Arguments for the Existence of God

Portrait of René Descartes, dubbed the "F...

Portrait of René Descartes, dubbed the “Father of Modern Philosophy”, after Frans Hals c. 1648 (Photo credit: Wikipedia)

In yesterday’s philosophy class we discussed Descartes’ first argument for the existence of God in Meditation III, which has to do with the existence of the idea of God in one’s mind. In short, Descartes does not think we ourselves are capable of producing such an idea–how could a finite creature ever dream up the idea of infinity and the other perfections of God?–and so the only possible explanation of the presence of the idea is that a God must exist to cause it.

If you like horror movies, Descartes’ thought process here is actually similar to the Hollywood interpretation of how a Catholic priest would go about determining whether someone is possessed by a demon. Of course there is all the fun stuff: the green bile, the sizzling holy water, levitation, and all the rest. But the sudden ability to speak other languages is another important sign. How would an eight-year-old girl suddenly start speaking ancient Hebrew or Latin? It must have some cause, because such abilities do not just “appear” out of nowhere. In a similar vein, Descartes wishes to argue that the idea of God cannot just appear out of nowhere; it must have some cause, a cause corresponding to the idea.

Whether the Hollywood version of events truly reflects the reality of exorcism is something I leave to the industrious research of my readers. (If the topic interests you, you might begin with An Exorcist Tells His Story by Fr. Gabriele Amorth.) No, my interest here is primarily in relating how my attempted discussion of Descartes’ argument utterly fizzled in both classes. To me, this failure is an interesting phenomenon. By and large, my students are not shy; energetic discussions in my class are the rule, not the exception. So why, when Descartes and I served up such an important notion–that the mere presence of an idea in one’s mind could point to God–did the students start suddenly playing the quiet game?

- **Supplied data**:
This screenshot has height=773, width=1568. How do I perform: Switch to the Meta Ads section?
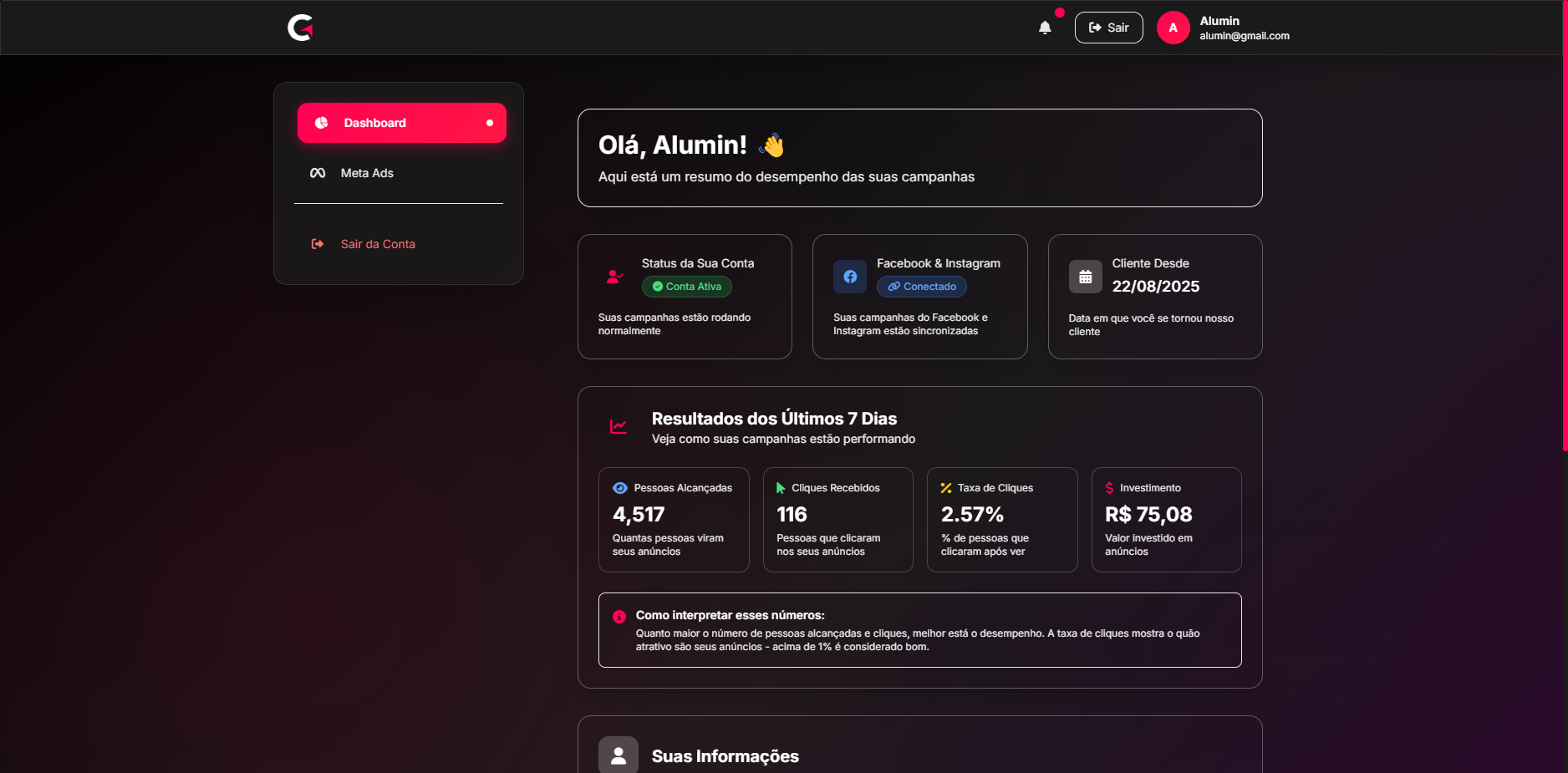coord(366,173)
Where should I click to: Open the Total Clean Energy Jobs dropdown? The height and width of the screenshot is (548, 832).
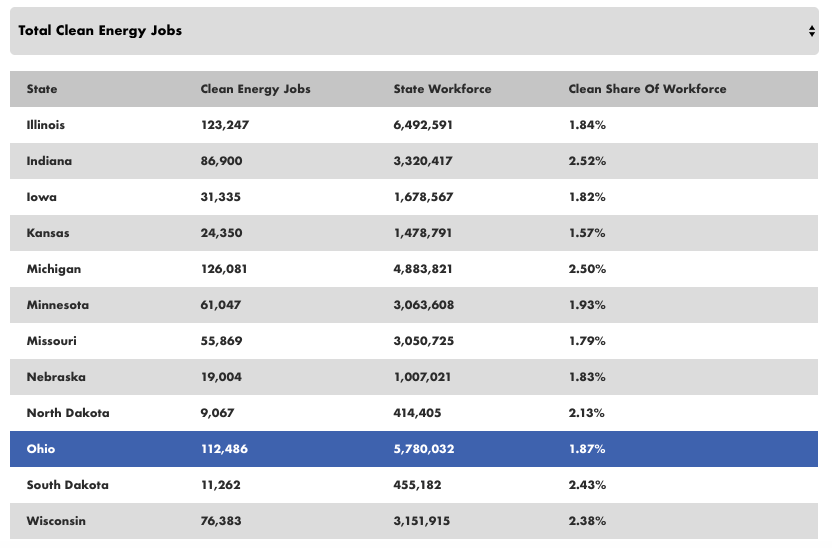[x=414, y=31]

- **Instruction**:
Repeat the passage of the Descartes post between "Arguments for the" and "to cause it.", inclusive. The lines here come from a different source than the Descartes post.

- **Expected output**:
Arguments for the Existence of God

Portrait of René Descartes, dubbed the "F...

Portrait of René Descartes, dubbed the “Father of Modern Philosophy”, after Frans Hals c. 1648 (Photo credit: Wikipedia)

In yesterday’s philosophy class we discussed Descartes’ first argument for the existence of God in Meditation III, which has to do with the existence of the idea of God in one’s mind. In short, Descartes does not think we ourselves are capable of producing such an idea–how could a finite creature ever dream up the idea of infinity and the other perfections of God?–and so the only possible explanation of the presence of the idea is that a God must exist to cause it.